Uma Viagem pela Luz e Cor
Após 48 anos dedicados à diplomacia, Marcos Duprat traz para o público seu lado artístico, apresentando a individual “Matéria e Luz” na Casa de Cultura Laura Alvim, até 3 de maio. O artista, que ocupou cargos em diversas cidades ao redor do mundo, como Washington, Lima, Tel Aviv e Tóquio, agora se dedica integralmente à pintura, explorando a luz e as cores em suas obras. Cada tela é um reflexo das experiências acumuladas ao longo de sua carreira diplomática, onde a luz local se transforma em arte, criada com pinceladas delicadas a óleo.
Em sua nova mostra, Duprat apresenta 32 obras que capturam a essência de sua visão artística. O artista, atualmente com 81 anos, realiza seus trabalhos em um ateliê localizado em Ipanema, na Zona Sul do Rio de Janeiro. Entre as obras, destacam-se peças da série “Horizontes” (2025) e o díptico “Águas” (2023), que retratam a dinâmica da luz refletida na água. Utilizando a técnica da velatura, Duprat aplica camadas finas de tinta, permitindo uma difusão e refração únicas em suas composições.
Sobre o processo criativo, o pintor explica: “Chego a ficar dois meses trabalhando numa tela. É necessário esperar secar para voltar a pintar por cima. Não é possível produzir em um ritmo imposto pelo mercado, e isso não é o que me interessa. A pintura é oposta à urgência de nosso tempo, especialmente agora que vivemos em uma era tão imediatista”, enfatiza. Além disso, ele recorda que, apesar do cenário atual dos altos preços das obras de arte no Brasil, o ambiente artístico de sua época era marcado por laços de amizade e encontros.
Raízes Artísticas e Influências
Um dos pontos de conexão na trajetória de Duprat foi o Atelier Livre do Museu de Arte Moderna (MAM) do Rio, onde teve aulas com renomados mestres, incluindo Fayga Ostrower e Aluísio Carvão, no final dos anos 1960. Posteriormente, ao se tornar diplomata e estudar na American University, em Washington, ele continuou sua formação artística, sendo influenciado por professores que pertenciam à escola abstrato-expressionista americana, como Ben Summerford e Robert d’Arista.
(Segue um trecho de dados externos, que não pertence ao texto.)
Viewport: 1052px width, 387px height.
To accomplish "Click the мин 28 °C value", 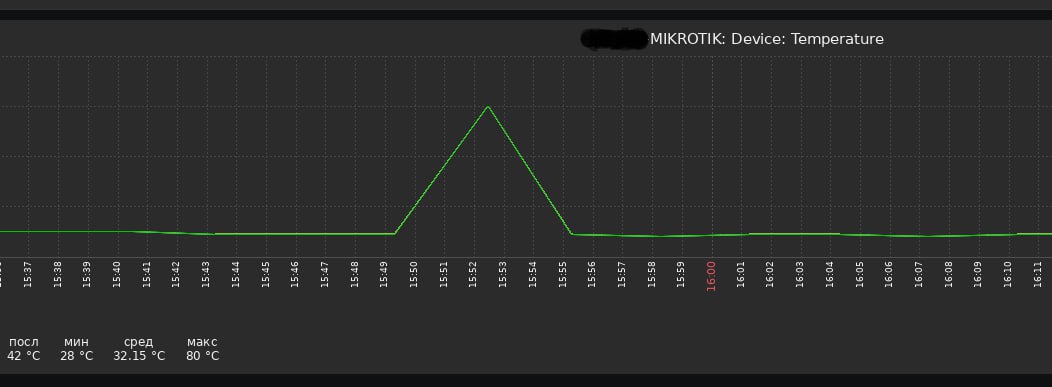I will point(76,355).
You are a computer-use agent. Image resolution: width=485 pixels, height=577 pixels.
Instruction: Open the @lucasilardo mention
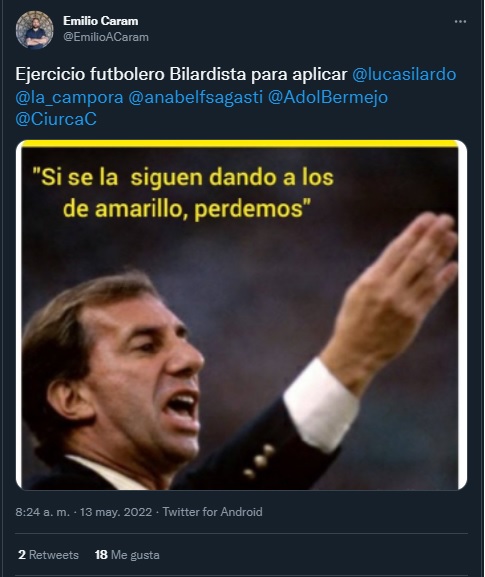click(404, 74)
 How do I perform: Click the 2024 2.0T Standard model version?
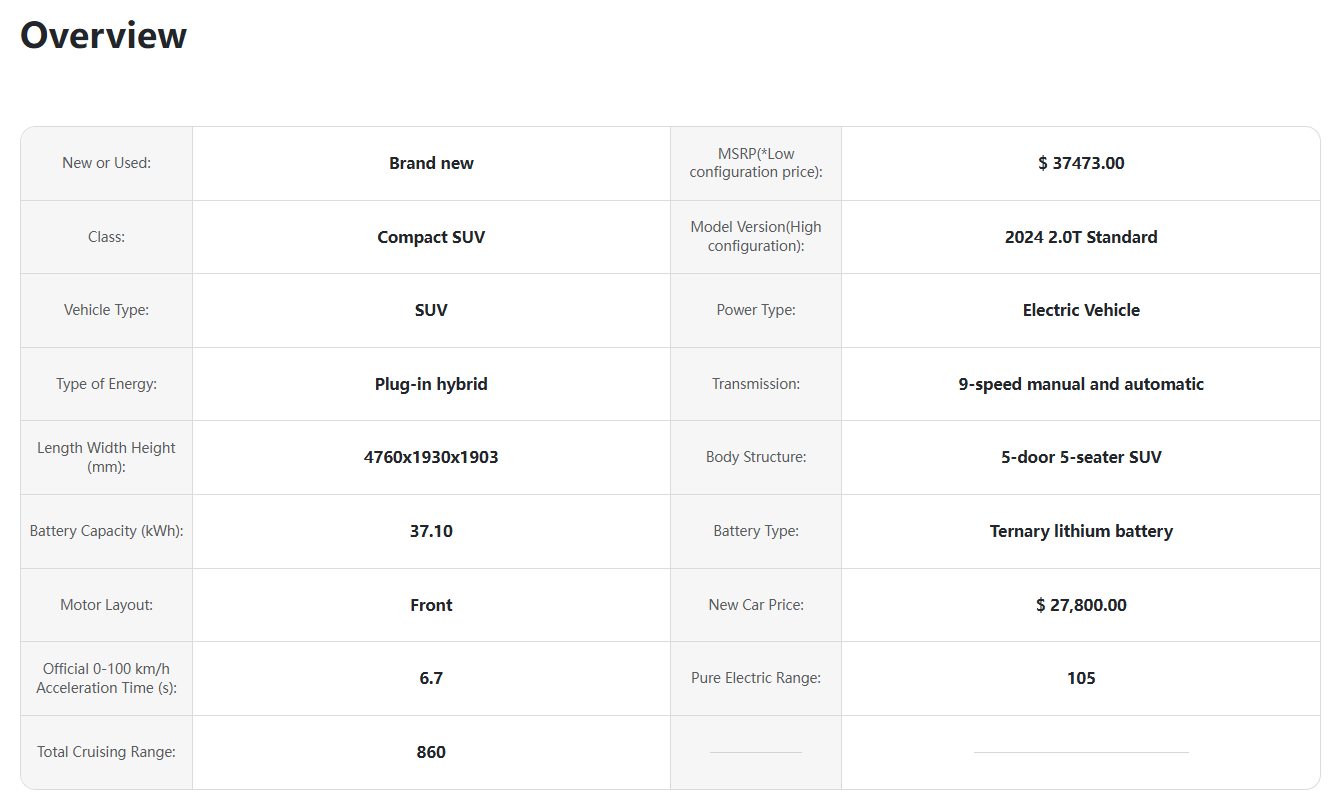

Na Casa de Cultura Laura Alvim, uma de suas obras de destaque, “Figura em Interior” (1977), faz parte de sua primeira exposição em Washington. Duprat relembra: “Eu me sentia deslocado, pintando nu figurativo em um contexto tão abstrato, mas os professores sempre me incentivaram a seguir meu caminho, lembrando que até De Kooning trabalhava com modelos vivos”. Ele destaca a complexidade de representar a figura humana e a interação dela com o espaço, ressaltando a importância desses conceitos básicos na arte.
Tributo a Antonio Cicero
Durante sua trajetória, Duprat também cultivou amizades significativas, como a que teve com o poeta e compositor Antonio Cicero, que ocupou a cadeira 27 da Academia Brasileira de Letras (ABL). O texto de apresentação da exposição é uma homenagem ao amigo falecido em 2024, que optou por um procedimento de morte assistida na Suíça, em decorrência de complicações relacionadas ao Alzheimer.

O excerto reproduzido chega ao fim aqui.